Craw described the species as follows:

Medium sized (r.f.l. 13.5-14.1 mm) narrowly falcate forewing. Upperside forewing coloured whitish purplish brown with darker transverse basal, antemedial and postmedial lines; oblique purplish brown apical streak. Postmedial line with distinct double toothed median projection; basal line evenly curved, no angular projection. Male antennae ciliated.

Although similar in appearance to its relative H. expolita, H.angusta can be distinguished by its narrower forewing and the more rounded appearance of its underside basal line. The entomologist Graham White has stated that the size of the discal dot in H. angusta is smaller than that of H. expolita.

==Distribution==
This species is endemic to New Zealand. It occurs in the Otago Lakes and Mackenzie areas.
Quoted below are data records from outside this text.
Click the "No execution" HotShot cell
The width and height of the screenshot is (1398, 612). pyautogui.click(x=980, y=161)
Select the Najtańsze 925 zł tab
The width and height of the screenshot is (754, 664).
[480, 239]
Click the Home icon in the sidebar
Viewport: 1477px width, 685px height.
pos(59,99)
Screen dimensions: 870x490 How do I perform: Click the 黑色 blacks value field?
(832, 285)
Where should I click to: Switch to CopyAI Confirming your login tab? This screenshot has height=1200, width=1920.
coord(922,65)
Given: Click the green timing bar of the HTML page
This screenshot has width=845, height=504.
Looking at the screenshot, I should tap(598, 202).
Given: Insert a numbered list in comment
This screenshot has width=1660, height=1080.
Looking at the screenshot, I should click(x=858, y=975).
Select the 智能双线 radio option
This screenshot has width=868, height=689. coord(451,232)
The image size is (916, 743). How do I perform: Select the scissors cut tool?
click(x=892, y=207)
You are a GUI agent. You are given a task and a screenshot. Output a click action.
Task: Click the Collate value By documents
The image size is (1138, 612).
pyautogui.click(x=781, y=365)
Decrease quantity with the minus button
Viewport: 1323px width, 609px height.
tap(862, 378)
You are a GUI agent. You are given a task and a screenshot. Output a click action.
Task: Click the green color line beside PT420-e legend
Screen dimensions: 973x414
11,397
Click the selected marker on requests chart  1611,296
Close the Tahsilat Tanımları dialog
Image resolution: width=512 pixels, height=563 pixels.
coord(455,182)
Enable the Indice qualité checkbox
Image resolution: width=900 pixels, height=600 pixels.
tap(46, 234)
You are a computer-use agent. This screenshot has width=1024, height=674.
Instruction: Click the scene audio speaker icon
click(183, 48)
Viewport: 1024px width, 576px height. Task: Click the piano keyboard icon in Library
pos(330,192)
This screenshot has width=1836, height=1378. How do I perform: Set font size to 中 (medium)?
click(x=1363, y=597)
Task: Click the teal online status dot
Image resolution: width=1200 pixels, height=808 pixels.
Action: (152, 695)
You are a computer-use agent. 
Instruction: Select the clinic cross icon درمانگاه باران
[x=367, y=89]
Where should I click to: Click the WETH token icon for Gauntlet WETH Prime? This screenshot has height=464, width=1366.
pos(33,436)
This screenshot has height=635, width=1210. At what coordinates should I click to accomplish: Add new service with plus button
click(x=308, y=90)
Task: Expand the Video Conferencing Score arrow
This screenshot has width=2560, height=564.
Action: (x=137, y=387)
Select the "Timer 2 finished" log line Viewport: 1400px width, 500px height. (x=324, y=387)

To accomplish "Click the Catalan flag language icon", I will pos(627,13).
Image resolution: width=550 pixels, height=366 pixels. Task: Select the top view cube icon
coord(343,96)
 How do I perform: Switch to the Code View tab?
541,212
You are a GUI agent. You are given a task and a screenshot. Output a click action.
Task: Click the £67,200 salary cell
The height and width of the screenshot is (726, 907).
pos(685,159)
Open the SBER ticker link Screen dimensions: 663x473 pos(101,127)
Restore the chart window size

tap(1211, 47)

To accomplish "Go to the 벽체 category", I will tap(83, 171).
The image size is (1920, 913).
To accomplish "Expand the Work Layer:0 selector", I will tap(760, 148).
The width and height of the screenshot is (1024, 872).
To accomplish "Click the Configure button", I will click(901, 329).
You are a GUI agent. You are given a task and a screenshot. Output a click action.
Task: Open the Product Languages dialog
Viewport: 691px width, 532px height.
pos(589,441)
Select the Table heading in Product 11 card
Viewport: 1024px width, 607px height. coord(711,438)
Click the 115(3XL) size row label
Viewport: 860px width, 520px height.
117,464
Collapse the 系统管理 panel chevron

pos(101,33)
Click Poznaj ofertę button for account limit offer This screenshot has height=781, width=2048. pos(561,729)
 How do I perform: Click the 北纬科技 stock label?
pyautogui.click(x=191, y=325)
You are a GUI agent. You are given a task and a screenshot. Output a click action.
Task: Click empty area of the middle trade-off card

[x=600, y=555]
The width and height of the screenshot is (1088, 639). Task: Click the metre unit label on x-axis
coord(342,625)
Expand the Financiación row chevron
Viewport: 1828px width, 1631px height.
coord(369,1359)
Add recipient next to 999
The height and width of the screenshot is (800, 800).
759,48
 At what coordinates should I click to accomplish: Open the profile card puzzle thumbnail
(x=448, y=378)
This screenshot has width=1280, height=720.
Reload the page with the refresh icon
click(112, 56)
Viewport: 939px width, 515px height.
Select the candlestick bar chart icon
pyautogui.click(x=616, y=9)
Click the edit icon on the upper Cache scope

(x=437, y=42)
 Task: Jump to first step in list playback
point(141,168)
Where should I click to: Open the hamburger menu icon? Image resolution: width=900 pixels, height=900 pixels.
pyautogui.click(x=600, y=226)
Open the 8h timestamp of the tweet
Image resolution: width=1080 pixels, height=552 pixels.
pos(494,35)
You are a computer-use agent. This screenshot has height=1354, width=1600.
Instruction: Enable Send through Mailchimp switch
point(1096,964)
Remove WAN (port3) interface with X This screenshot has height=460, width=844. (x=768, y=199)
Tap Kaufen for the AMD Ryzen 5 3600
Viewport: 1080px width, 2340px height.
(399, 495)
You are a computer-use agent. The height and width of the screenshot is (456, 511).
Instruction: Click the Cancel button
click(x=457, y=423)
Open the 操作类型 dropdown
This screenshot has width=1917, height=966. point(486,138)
== Habitat and host species ==
The preferred habitat of H. angusta is montane areas. The host species for the larvae of H. angusta is unknown but it has been hypothesised it may be a shrub species. Moth species closely related to H. angusta have larvae that feed Helichrysum lanceolatum.

== Behaviour ==
Adults have been observed on the wing from October until December. This species is nocturnal and are attracted to light.

== Conservation status ==
This moth is classified under the New Zealand Threat Classification system as being "At Risk, Relict".